Baş ağrısı çeken şahıs, bu işte ehil olan kimse, ona giderek tedavi olmaya çalışırdı.
Tedavi edecek kişi eline bir mıh alır, İlk önce onu direğe çakar, sonra başlardı okumaya.
Baş
ağrısı çeken kişiye "Geçti' mi ?" diye sorar, o da "Geçmedi" diyince,
çiviye bir daha vurur ve bu işlem baş ağrısı geçene kadar devam ederdi.
Elinde,sırtında
siğil olanlar da, bu işte ehliyetli şahıslara giderdiler,O kişi adedi
miktarınca arpaya okurdu ve okunan arpalar eşiğin altına veya toprağa
gömülür ve birkaç gün sonra siğiller dökülmeye başlardı.
Siğil
için arpa kullananlar olduğu gibi, tuz kullananlarda vardı ,Günümüzde bu
metodu uygulamaya icazetli kişilerden biride Naci Elmalıdır.
Küçüklüğümde
benim sırtımda fazla miktarda siğil oluşmuş, Rahmetli anam, Ilıca da
bir hanıma beni götürmüş,Uygulanan yöntemle birlikte sırtımdaki
siğillerin kaybolduğunu anam her fırsatta anlatırdı.
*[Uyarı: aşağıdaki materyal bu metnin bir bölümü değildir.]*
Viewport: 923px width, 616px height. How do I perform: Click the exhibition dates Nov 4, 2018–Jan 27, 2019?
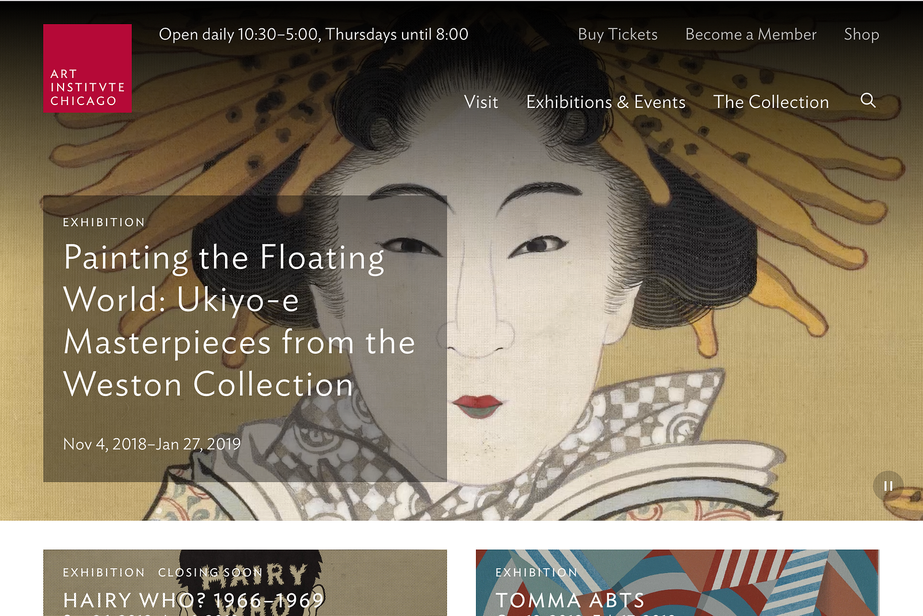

Bir de siğilleri elma ile kesenler vardır.
Bu
metodu uygulayanlarda yine izinli kimselerdi, bunlar içerisinde bilinen
Zinnur Tiryakinin anne tarafından dedesi Mevlüt Çavuş'tu.
Yemen
harbi sırasında ayağından vurulan Mevlüt Çavuş'u bir bedevi tedavi edip
iyileştirmiş sonra aralarında bir muhabbet oluşmuş.
Bir çok
konuda bilgisi olan bu bedevi, Siğil kesme yöntemini Tufanç'lı Mevlüt
Çavuş'a (Çelik) öğreterek ona izin vermiş,O da bu görevi ömrünün sonuna
kadar yapmış.
Mevlüt Çavuş'da kızı Muhsine ve torunu Zinnur Tiryakiye izin vererek, bu işin sürdürülmesini sağlamış.
Bu
metot'da, elma ortadan ikiye ayrılır, önce bir yarısı siğillerin
üzerine sürülerek üç defa duası okunur, daha sonra elmanın diğer yarısı
ile bu işlem aynı şekilde tekrar edilir,sonra elmanın her iki yarısı
birleştirilir kürdan vs ile sağlamlaştırılır,Şahsa verilerek ayak
basılmamış bir yere yüzün olarak gömülmesi söylenir, Elma çürüdüğünde
siğillerde dökülmüş olur.
Öksürük içinde öksürük baba türbesine gidilir veya delikli taşın içinden geçilince öksürüğün kesileceğine inanılırdı.
Geleneksel
tedavi yöntemlerini uygulayanlar yanında, şehirde falcılar da
vardı, Bu falcıların kimisi aynaya, kimisi suya bakarak,güya gaipten haber verirlerdi
Falcı Naime (M.başı),Falcı Hacer
(Tebriz kapı),Falcı Naciye(Dere Mahallesi),Falcı Lal abla (Veyisefendi) o dönemin isim yapmış falcılarıydılar.
Bizim çocukluğumuzda
futbol topu oldukça kıymetliydi, bu yüzden mahallenin çocukları aramızda
para toplayarak zar zor bir top alır ona gözümüz gibi bakardık.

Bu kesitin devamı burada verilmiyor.